Air pollution is a major global problem, closely related to economic and social development and ecological environment construction. Air pollution data for most regions of China have a close correlation with time and seasons and are affected by multidimensional factors such as meteorology and air quality. In contrast with classical peaks-over-threshold modeling approaches, we use a deep learning technique and three new dynamic conditional generalized Pareto distribution (DCP) models with weather and air quality factors for fitting the time-dependence of the air pollutant concentration and make statistical inferences about their application in air quality analysis. Specifically, in the proposed three DCP models, a dynamic autoregressive exponential function mechanism is applied for the time-varying scale parameter and tail index of the conditional generalized Pareto distribution, and a sufficiently high threshold is chosen using two threshold selection procedures. The probabilistic properties of the DCP model and the statistical properties of the maximum likelihood estimation (MLE) are investigated, simulating and showing the stability and sensitivity of the MLE estimations.

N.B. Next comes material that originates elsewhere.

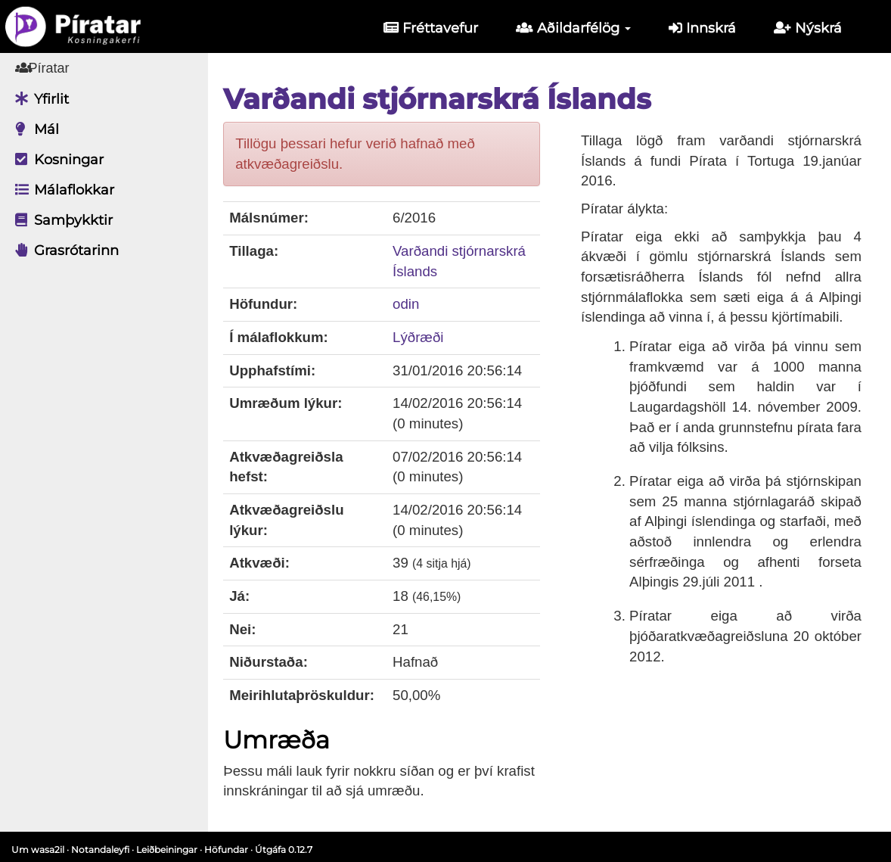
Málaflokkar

The three proposed models are applied to fit the PM 2.5 time series in Beijing from 2015 to 2021. Real data are used to illustrate the advantages of the DCP, especially compared to the estimation volatility of GARCH and AIC or BIC criteria. The DCP model involving both the mixed weather and air quality factors performs better than the other two models with weather factors or air quality factors alone. Finally, a prediction model based on long short-term memory (LSTM) is used to predict PM 2.5 concentration, achieving ideal results.

Suggested Citation

  • Chunli Huang & Xu Zhao & Weihu Cheng & Qingqing Ji & Qiao Duan & Yufei Han, 2022. "Statistical Inference of Dynamic Conditional Generalized Pareto Distribution with Weather and Air Quality Factors," Mathematics, MDPI, vol. 10(9), pages 1-25, April.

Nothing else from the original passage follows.